Congiuntura, fiducia dei consumatori al livello più basso dal 2024
A marzo il clima di fiducia delle famiglie è sceso al livello più basso dall’inizio del 2024, con l’indice in calo a -43 punti, risentendo in particolare delle incertezze legate alla guerra in Medio Oriente.
La guerra in Medio Oriente pesa sulla fiducia delle famiglie: a marzo, il rispettivo indice ha segnato -43 punti, vale a dire 8 punti in meno rispetto a un anno fa. Si tratta del livello più basso dall’inizio del 2024.
Il minimo precedente era stato registrato nell’aprile 2025 con -42,4 punti, poco dopo che il presidente degli Stati Uniti Donald Trump aveva annunciato i primi aumenti dei dazi.
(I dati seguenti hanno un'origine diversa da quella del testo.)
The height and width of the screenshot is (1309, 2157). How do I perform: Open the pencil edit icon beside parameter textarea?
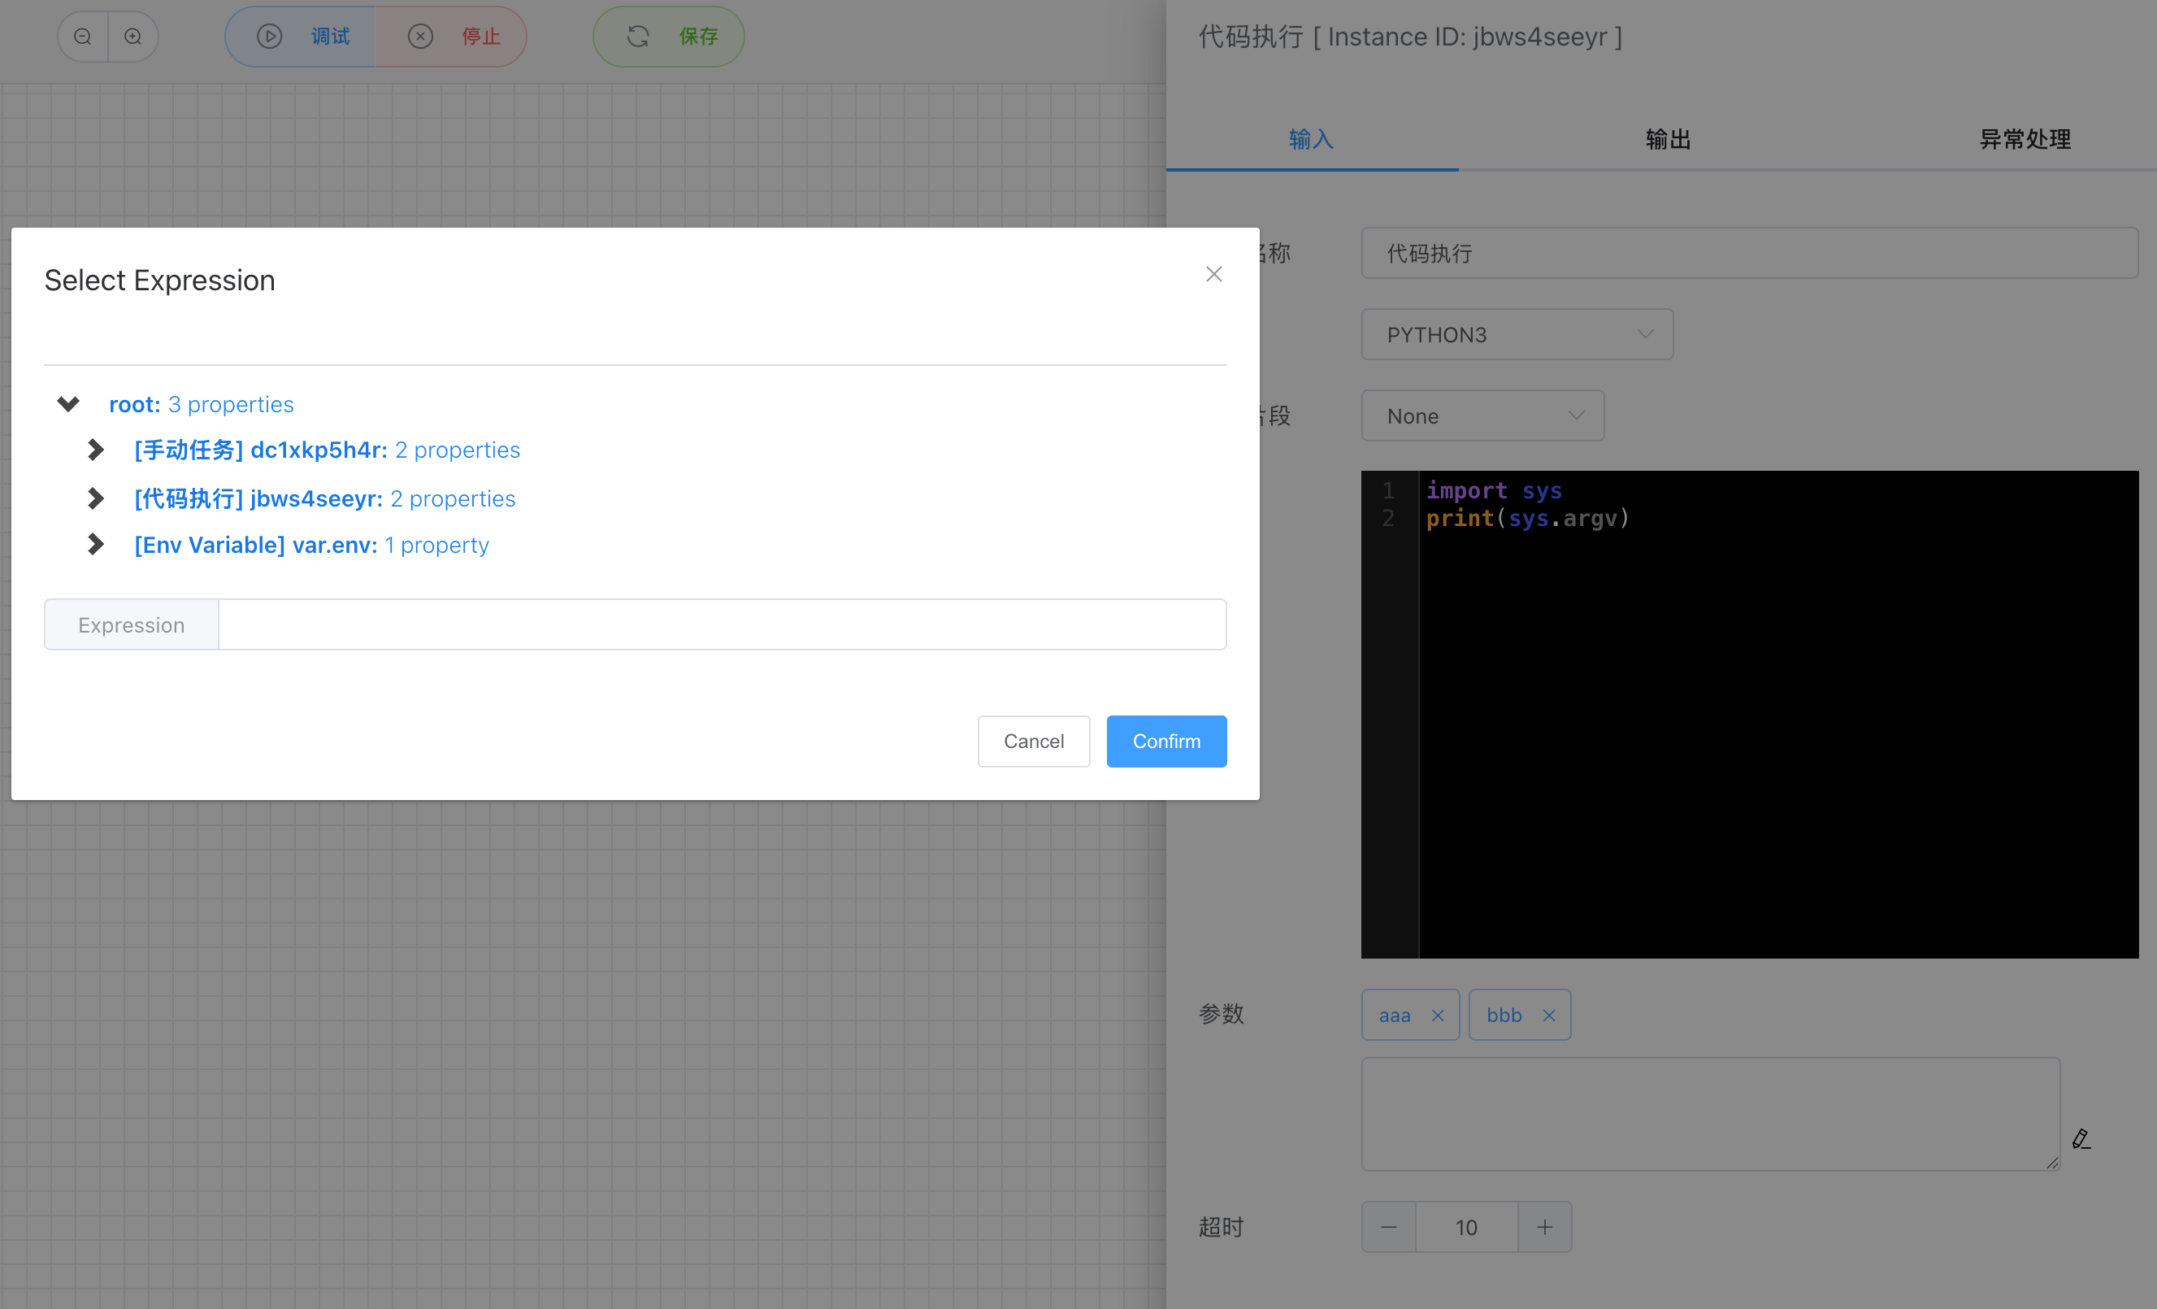pyautogui.click(x=2083, y=1139)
Sebbene la valutazione della situazione finanziaria passata sia leggermente risalita di 0,2 punti a -41,3 punti, le altre tre variabili osservate hanno tutte subito una contrazione, spiega una nota diffusa venerdì dalla Segreteria di Stato dell’economia (SECO).
Le prospettive economiche generali sono così scese di oltre 20 punti a -67,9 punti. La situazione finanziaria futura e la propensione a effettuare grandi acquisti sono calate in misura minore, rispettivamente di 4,7 e 3,6 punti, attestandosi a -32,4 e -29,8 punti.
L’indice del clima di fiducia dei consumatori viene pubblicato mensilmente sulla base di un sondaggio della SECO. I dati vengono raccolti dal 1972. A differenza di molti indicatori congiunturali comuni, il clima di fiducia dei consumatori si riferisce alle famiglie.